Bandingkan juga cara Jasin menyelesaikan pemberontakan DI/TII dengan menyebarkan
pamflet lewat udara “...tak boleh ada seorang prajurit pun dari Kodam,
mengeluarkan/menembakkan senjatanya kearah pasukan DI/TII...” (M. Jasin, 1998:
28) dengan cara kekerasan yang ditempuh TNI/Polri. Tetapi
apa yang kemudian terjadi adalah dipupuknya perang ketika TNI kembali melawan
generasi Hasan Tiro, yang dilanjutkan dengan perang melawan generasi Abdullah
Sjafei. Fase-fase Perang Aceh selama satu abad ini bisa terbagi empat: (1)
melawan kolonialisme era Belanda, (2) melawan sentralisasi ideologi dan politik
Jakarta era Soekarno, (3) melawan militerisme dan monopoli ekonomi era Soeharto,
dan (4) apa yang disebut Jack Snyder sebagai Ethnic Wars, perang etnik.
Snyder (2000: 359) mencatat sepanjang tahun 1977-1999, perang etnis di Aceh itu
menewaskan lebih kurang 15.000 orang, dan 6000 displaced persons.
Ketika status Aceh
sebagai Daerah Operasi Militer (DOM) dicabut tanggal 7 Agustus 1998, harapan
bergemuruh muncul dari banyak pihak, untuk memutus spiral kekerasan. Tetapi,
sikap Jakarta yang keras, telah memancing perang baru, ketika GAM juga
menyambutnya dengan keras. Akibatnya regenerasi dalam tubuh GAM berlangsung
cepat, seiring dengan krisis multi-dimensi yang tak juga berhasil diatasi oleh
rezim Jakarta. Kemiskinan di Aceh, dan formula penyelesaian damai yang
carut-marut, dipastikan menambah simpati baru ke kalangan GAM. Suntikan darah
baru itu akan datang dari anak-anak muda korban DOM yang sekarang berusia 20-an
tahun. Sebagaimana dicatat Koalisi NGO HAM Aceh, “Tidak konsistennya pemerintah,
menyebabkan dendam ekonomi dan politik rakyat Aceh semakin akut hingga
melahirkan sebuah kesadaran politik baru; nasionalisme Aceh. Suatu keyakinan
politik yang tidak akan terbina dengan sendirinya, andai tak ada proses yang
mendahuluinya... Semangat nasionalisme lokal ini pada awalnya terbentuk dalam
komunitas-komunitas kecil di bekas daerah DOM yaitu, Aceh Utara, Aceh Timur, dan
Pidie. Namun seiring kekerasan senjata yang menindas, (nasionalisme Aceh)

**Item yang Tersedia:**
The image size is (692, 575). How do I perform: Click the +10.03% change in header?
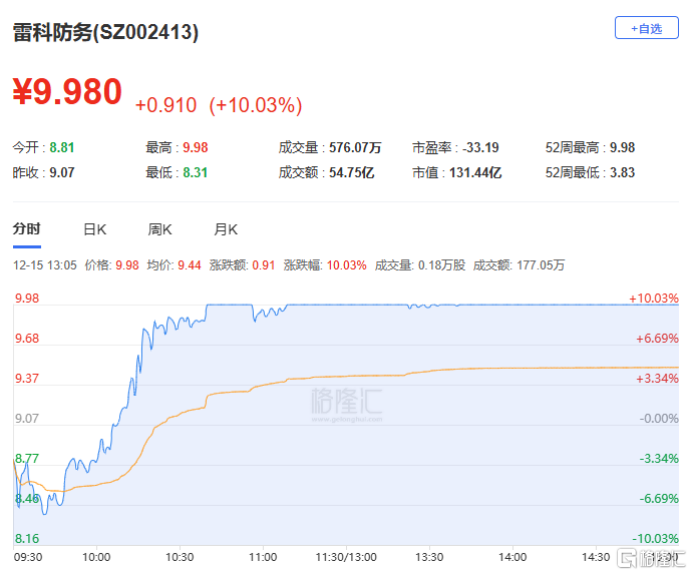(255, 104)
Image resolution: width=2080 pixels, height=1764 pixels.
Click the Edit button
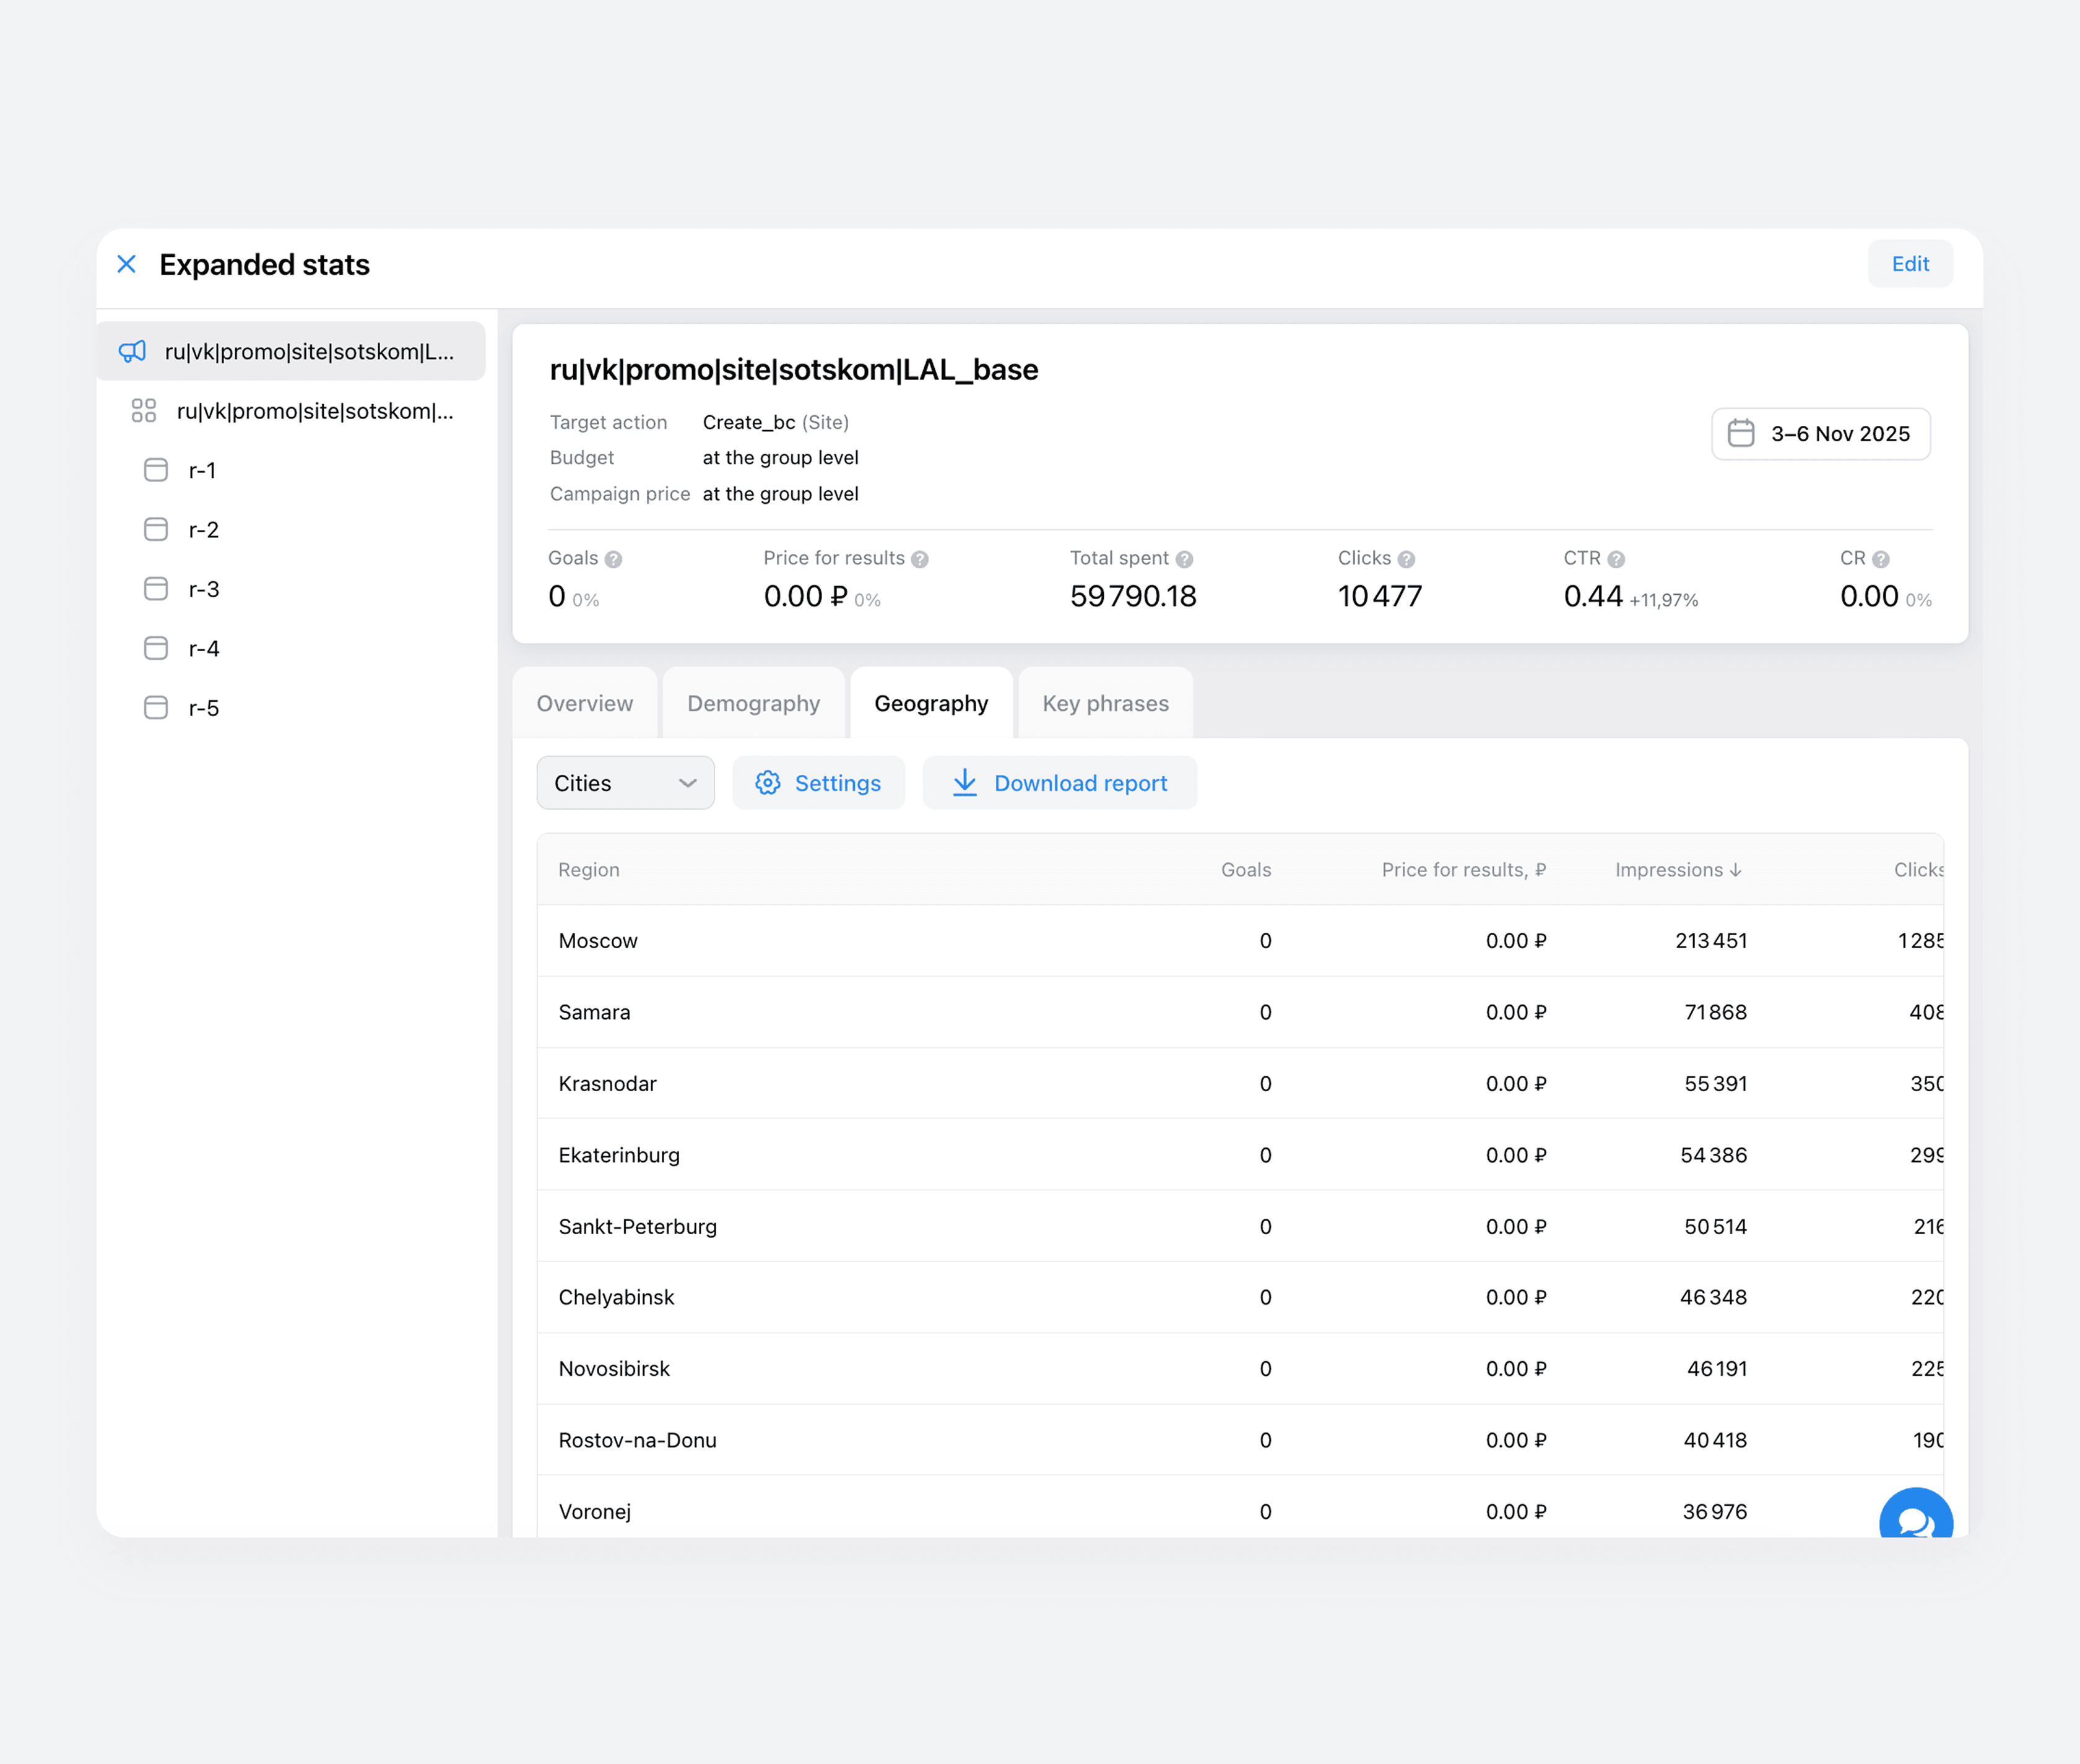tap(1909, 264)
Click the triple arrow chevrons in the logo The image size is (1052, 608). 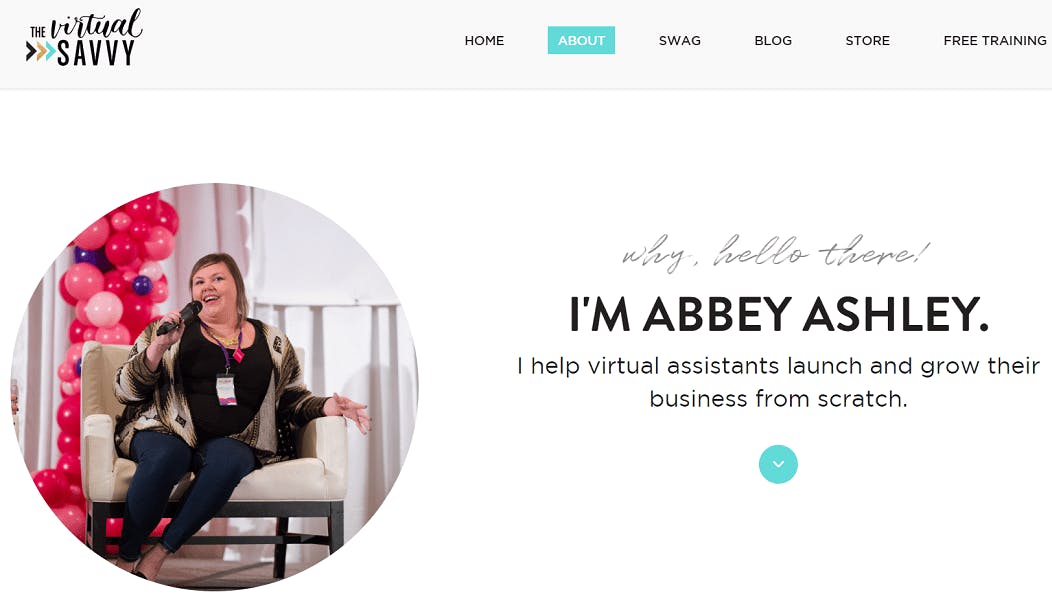click(41, 52)
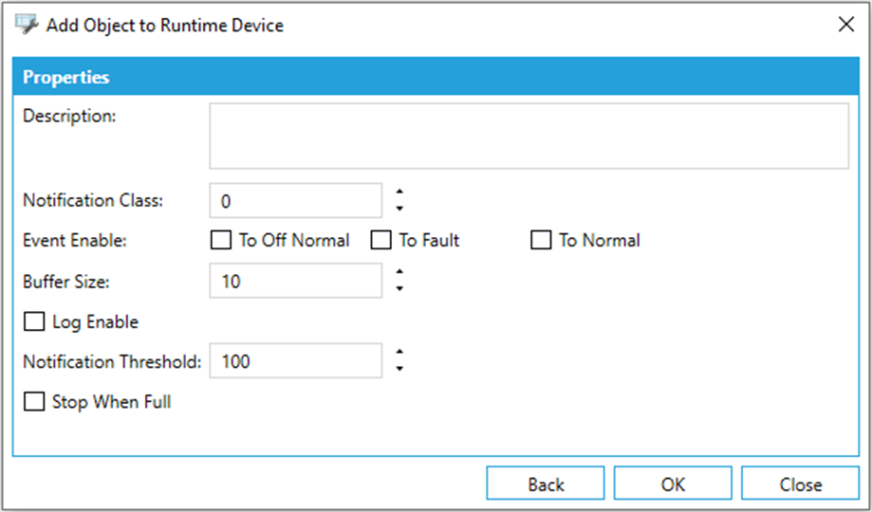Lower Notification Threshold with down arrow

point(399,368)
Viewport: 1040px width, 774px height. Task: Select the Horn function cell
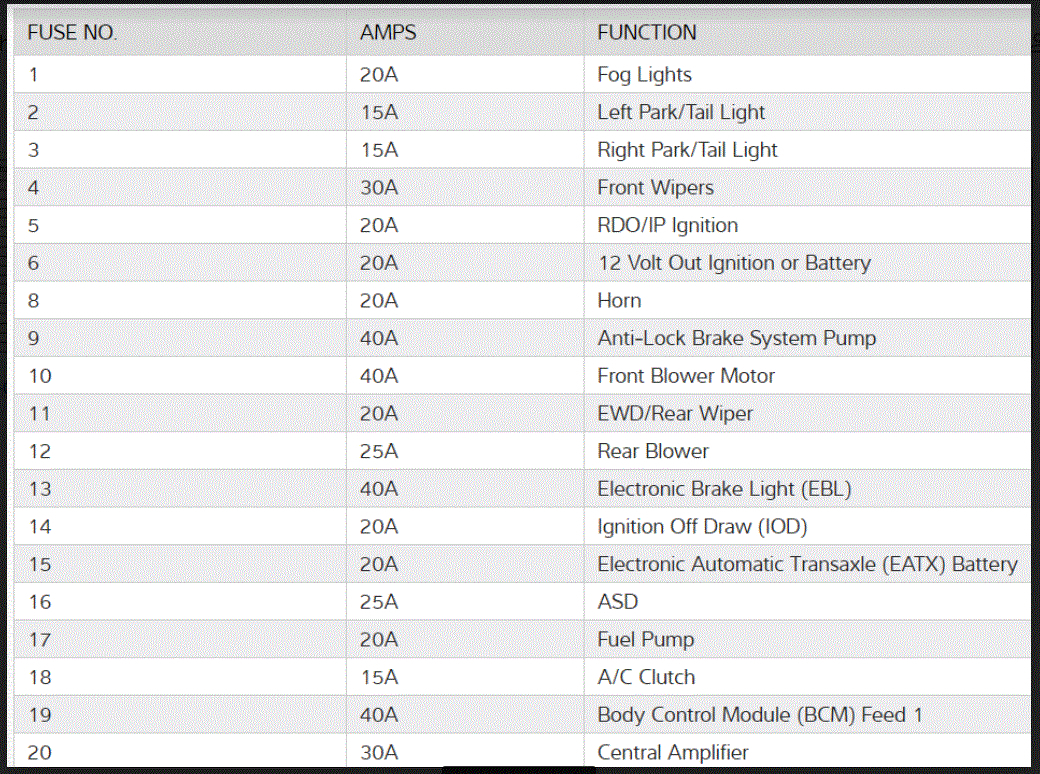pyautogui.click(x=619, y=301)
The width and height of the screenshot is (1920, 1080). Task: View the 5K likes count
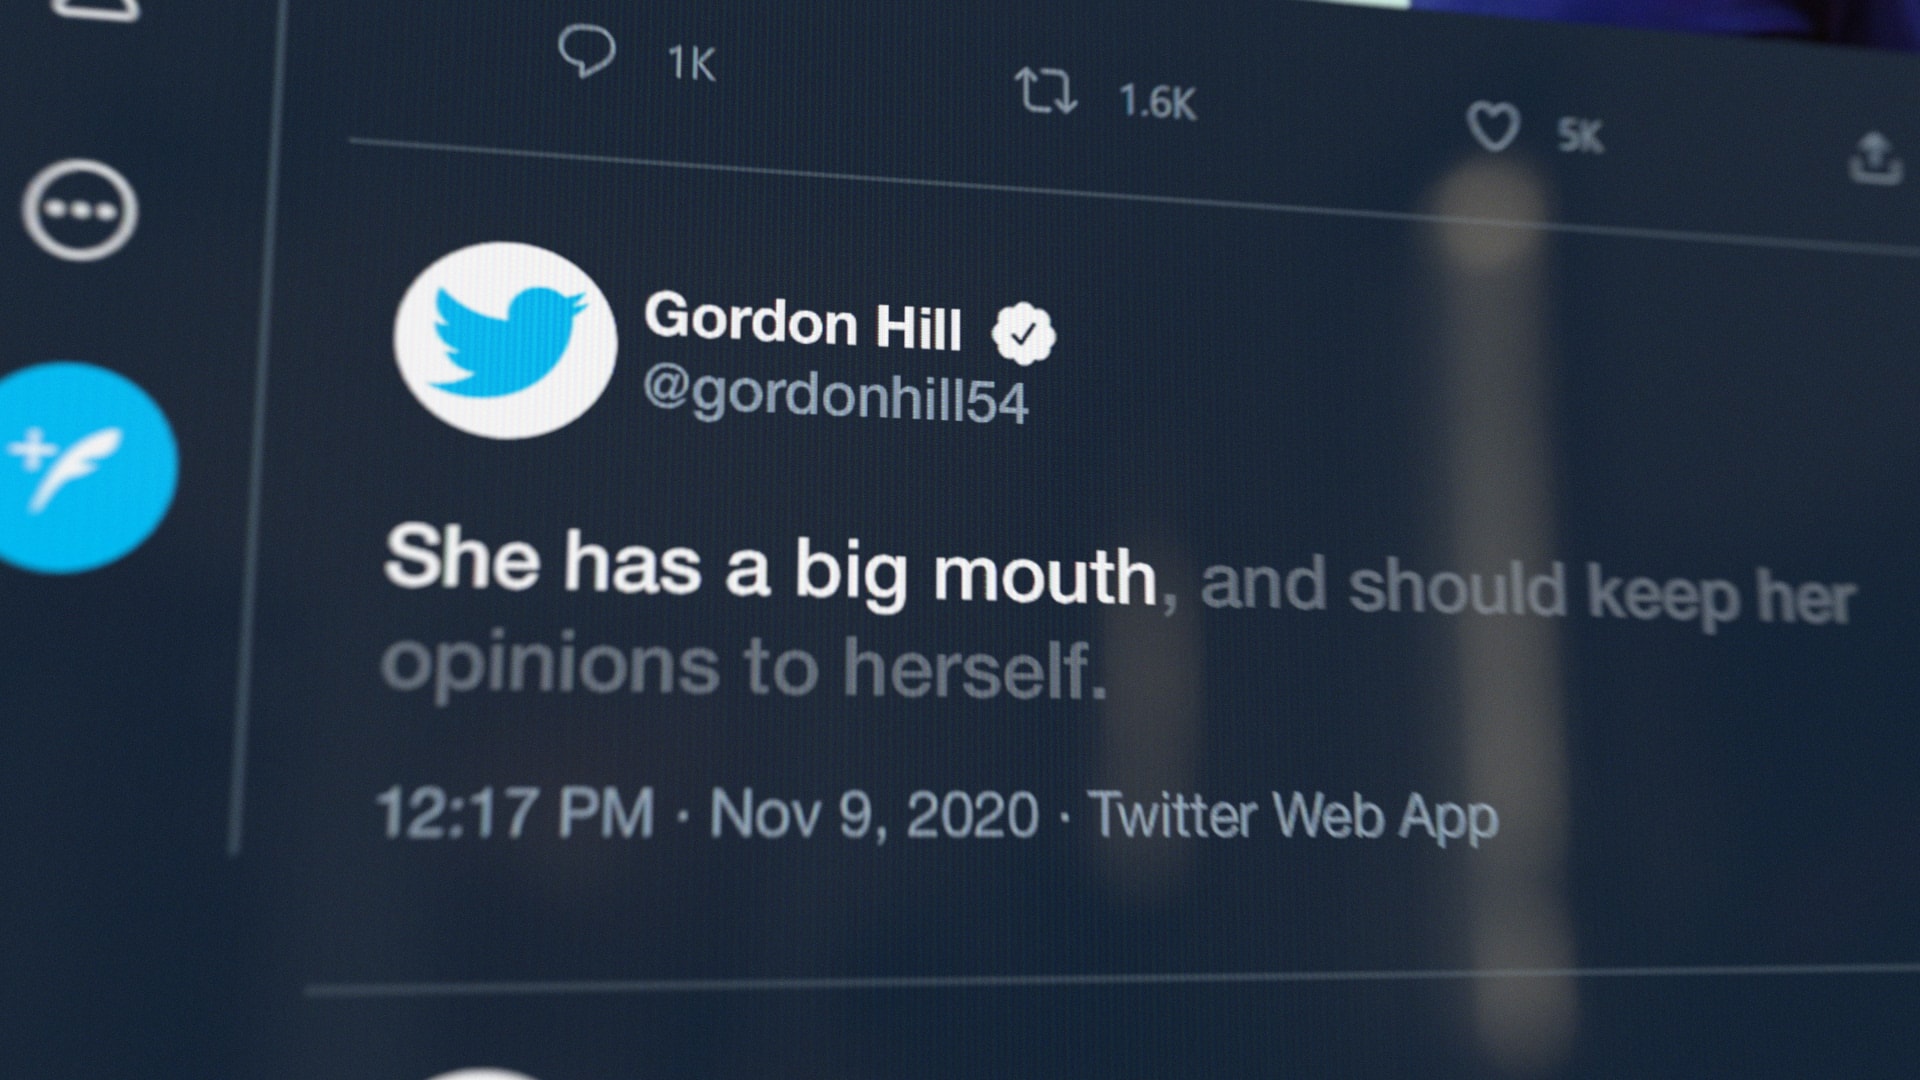[1580, 136]
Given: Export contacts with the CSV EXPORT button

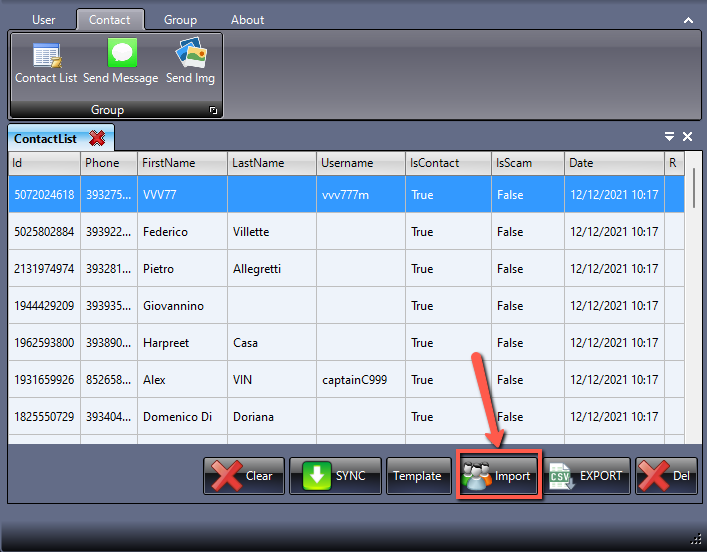Looking at the screenshot, I should 587,476.
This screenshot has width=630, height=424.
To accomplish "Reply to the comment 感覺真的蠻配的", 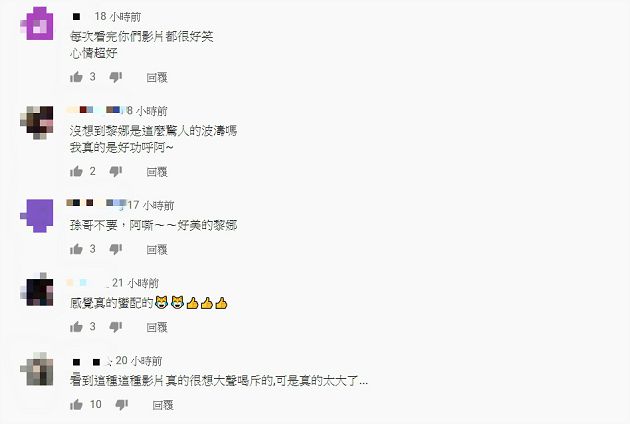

**Tugas Tertulis A:** Tuliskan kembali semua teks dalam kutipan dokumen mulai dari "melawan kolonialisme era" hingga "6000 displaced persons." tanpa mengubah apa pun.
**Tugas Tertulis B:** Sebutkan keempat fase Perang Aceh selama satu abad sebagaimana dibagi dalam kutipan dokumen.
Item-item di atas tidak berkaitan dengan kutipan dokumen.

**Jawaban Tugas A:**
melawan kolonialisme era Belanda, (2) melawan sentralisasi ideologi dan politik
Jakarta era Soekarno, (3) melawan militerisme dan monopoli ekonomi era Soeharto,
dan (4) apa yang disebut Jack Snyder sebagai Ethnic Wars, perang etnik.
Snyder (2000: 359) mencatat sepanjang tahun 1977-1999, perang etnis di Aceh itu
menewaskan lebih kurang 15.000 orang, dan 6000 displaced persons.

**Jawaban Tugas B:**
1. Melawan kolonialisme era Belanda
2. Melawan sentralisasi ideologi dan politik Jakarta era Soekarno
3. Melawan militerisme dan monopoli ekonomi era Soeharto
4. Perang etnik, yang oleh Jack Snyder disebut Ethnic Wars